Engelszüngeln: Speech Recognition with Whisper.cpp

The Good
The Bad
The Crazy

Today I stumbled across Whispers of A.I.'s Modular Future by James Somers, a piece that, at least by the standards of publications aimed at the general public, makes an excellent point of why whisper.cpp might finally be some useful and non-patronising output of the current AI hype.

What can I say? I think I'm sold. And perhaps I'm now a little bit scared, too. If you want to understand way and speak a bit of German, you can skip to The Crazy right away.

The Good

You know, so far I've ignored most of the current statistical modelling (“AI”, “Machine Learning“) – if you need a graphics chip with drivers even worse than Intel's, and that then needs 8 GB of video RAM before anything works, I'm out. And I'm also out when the only way I can use some software is on some web page because there's proprietary data behind it.

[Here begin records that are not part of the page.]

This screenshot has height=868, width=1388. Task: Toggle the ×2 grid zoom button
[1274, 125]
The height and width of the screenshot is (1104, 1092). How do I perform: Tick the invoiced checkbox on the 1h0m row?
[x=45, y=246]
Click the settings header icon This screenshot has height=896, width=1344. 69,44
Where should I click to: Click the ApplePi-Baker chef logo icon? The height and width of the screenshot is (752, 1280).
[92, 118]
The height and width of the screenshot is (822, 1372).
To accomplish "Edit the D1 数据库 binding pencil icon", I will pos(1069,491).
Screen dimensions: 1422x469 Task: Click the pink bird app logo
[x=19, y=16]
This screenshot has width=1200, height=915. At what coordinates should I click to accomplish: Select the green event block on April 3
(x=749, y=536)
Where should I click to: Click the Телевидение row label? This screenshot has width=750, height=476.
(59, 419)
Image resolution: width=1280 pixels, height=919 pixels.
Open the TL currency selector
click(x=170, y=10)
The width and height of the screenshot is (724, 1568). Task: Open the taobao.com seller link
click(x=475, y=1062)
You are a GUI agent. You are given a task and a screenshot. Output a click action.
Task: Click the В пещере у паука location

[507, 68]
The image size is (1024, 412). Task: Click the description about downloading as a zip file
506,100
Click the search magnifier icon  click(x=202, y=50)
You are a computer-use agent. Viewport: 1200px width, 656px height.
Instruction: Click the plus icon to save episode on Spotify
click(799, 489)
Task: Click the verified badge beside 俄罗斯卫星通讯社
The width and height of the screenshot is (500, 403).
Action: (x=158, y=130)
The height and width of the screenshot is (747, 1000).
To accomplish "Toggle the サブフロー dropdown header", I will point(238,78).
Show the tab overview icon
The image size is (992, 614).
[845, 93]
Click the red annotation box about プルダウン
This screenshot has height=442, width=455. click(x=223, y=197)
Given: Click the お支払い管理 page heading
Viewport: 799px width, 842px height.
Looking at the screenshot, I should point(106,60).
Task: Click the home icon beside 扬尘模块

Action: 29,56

Not so for whisper.cpp. This is software as it was meant to be: trivial dependencies, compact, works on basically any hardware there is. To build it, you just run:

git clone https://github.com/ggerganov/whisper.cpp/
cd whisper.cpp
make

– and that's it. No dependency juggling down to incompatible micro versions, no fancy build system, just a few C(++) sources and a Makefile. The thing works in place without a hitch, and it has a sensible command line interface.

Well, you need the language models, of course. There are some reasonably free ones for English. The whisper.cpp distribution's models/README.md explains how to obtain some. I got myself ggml-small.en.bin, recorded a few words of English into a file zw.wav and ran:

./main -m models/ggml-small.en.bin ~/zw.wav

The machine demanded I use a samplerate of 16 kHz, I made audacity oblige, ran the thing again and was blown away when – admittedly after a surprisingly long time – my words appeared on the screen.

I immediately tried to figure out how to stream in data but then quickly decided that's probably not worth the effort; the software needs to see words in context, and for what I plan to do – transcribing radio shows – having an intermediate WAV file really does not hurt.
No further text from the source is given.